Saved data entries
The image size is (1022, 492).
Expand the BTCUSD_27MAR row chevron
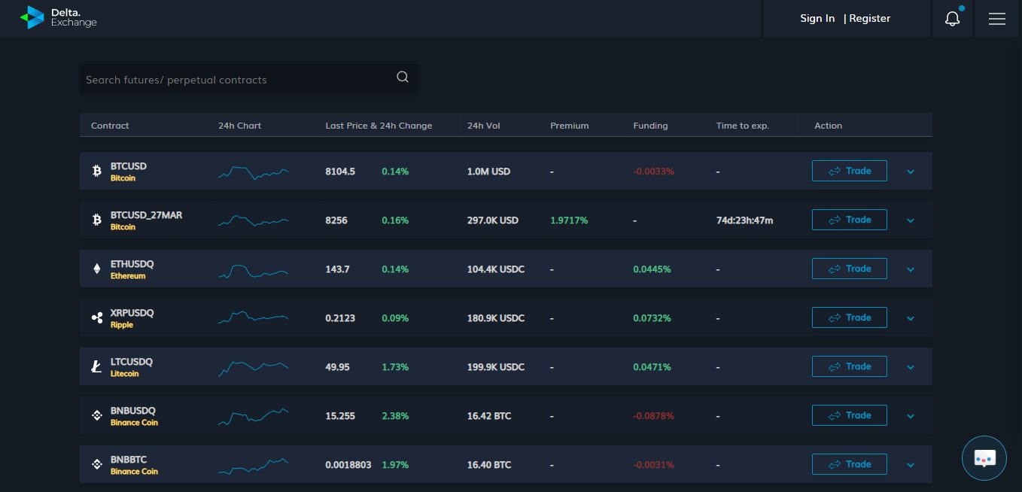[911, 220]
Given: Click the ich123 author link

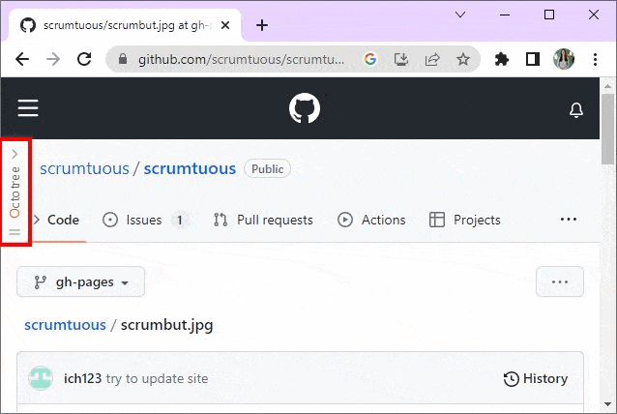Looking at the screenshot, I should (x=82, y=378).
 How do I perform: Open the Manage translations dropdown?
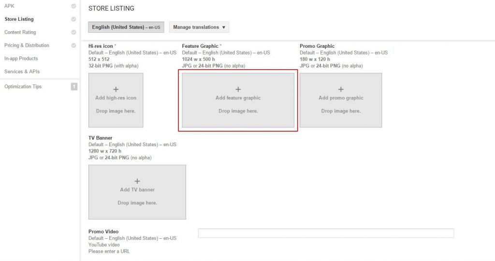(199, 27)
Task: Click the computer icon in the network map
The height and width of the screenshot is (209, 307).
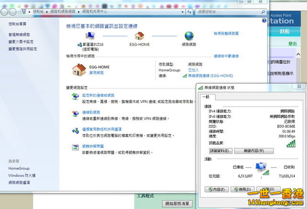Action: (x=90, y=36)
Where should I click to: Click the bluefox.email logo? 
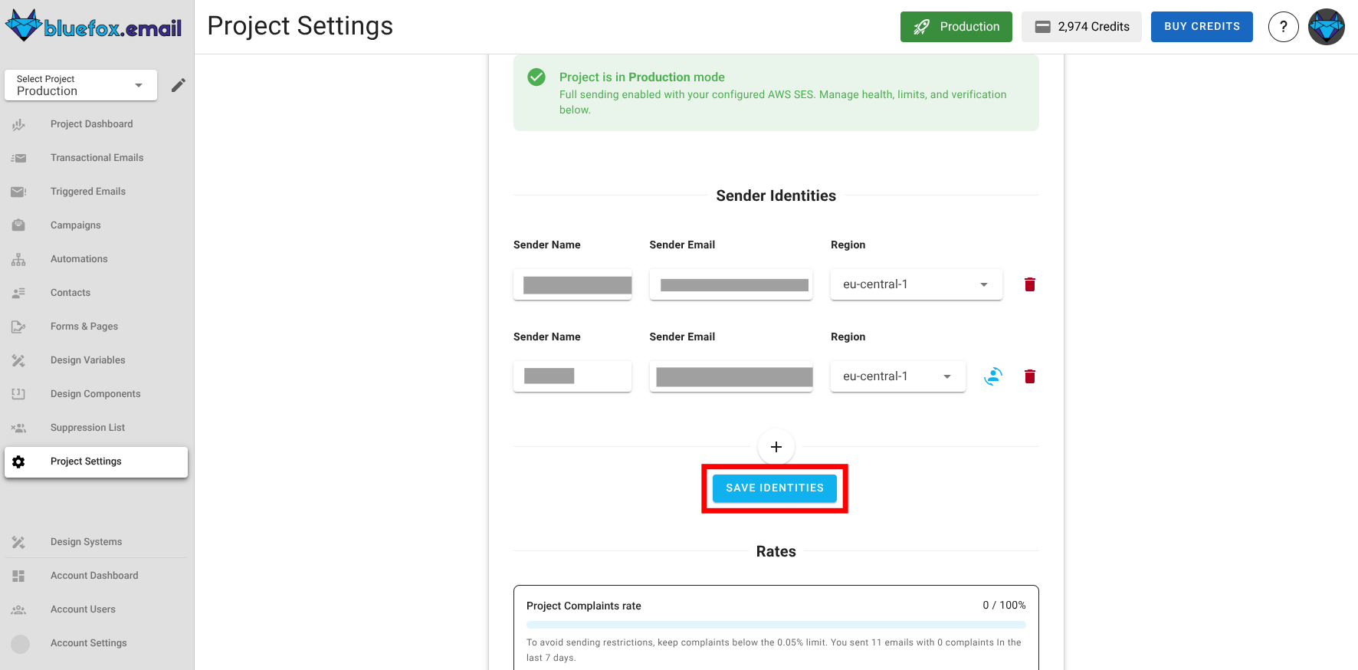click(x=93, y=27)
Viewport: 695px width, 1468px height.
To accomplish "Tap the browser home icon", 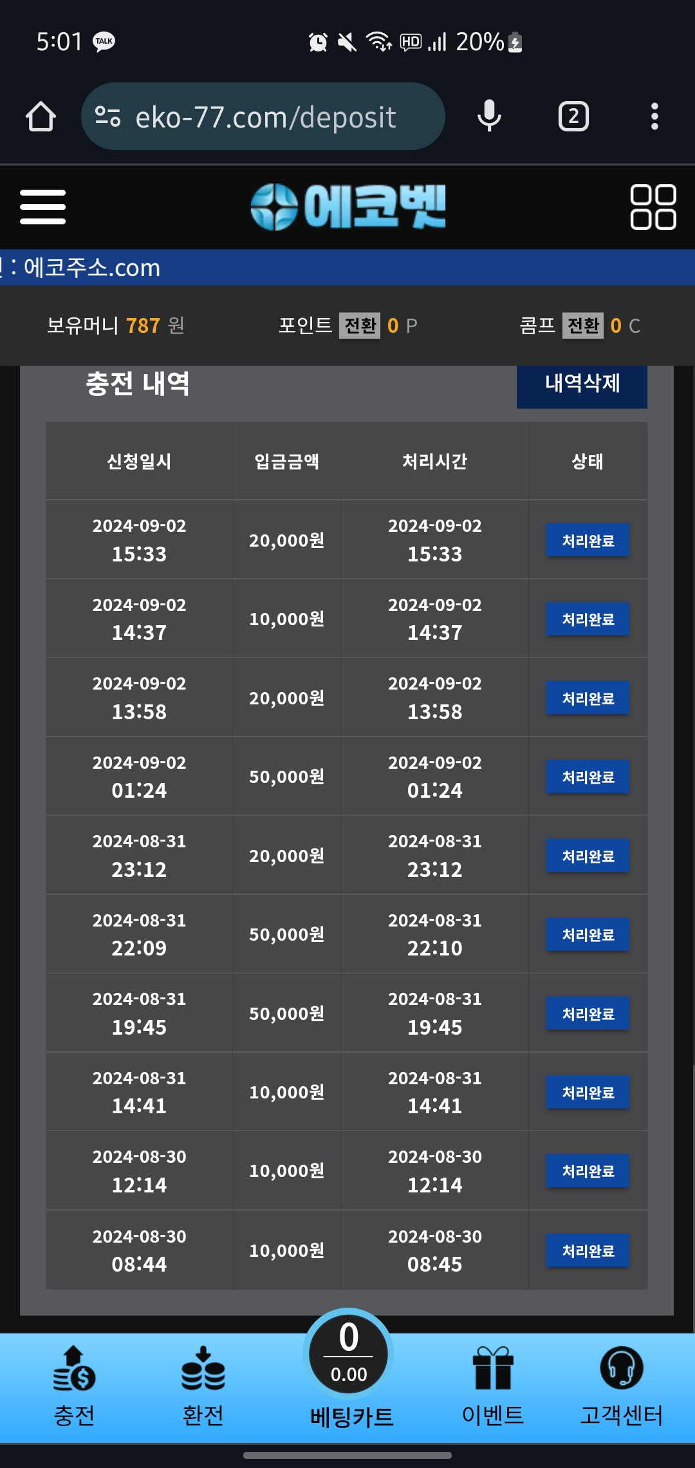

**What you need to do**
Collect every line of the records that contains the string "height" and list those lines.

**Task solution**
The height and width of the screenshot is (209, 307).
Viewport: 695px width, 1468px height.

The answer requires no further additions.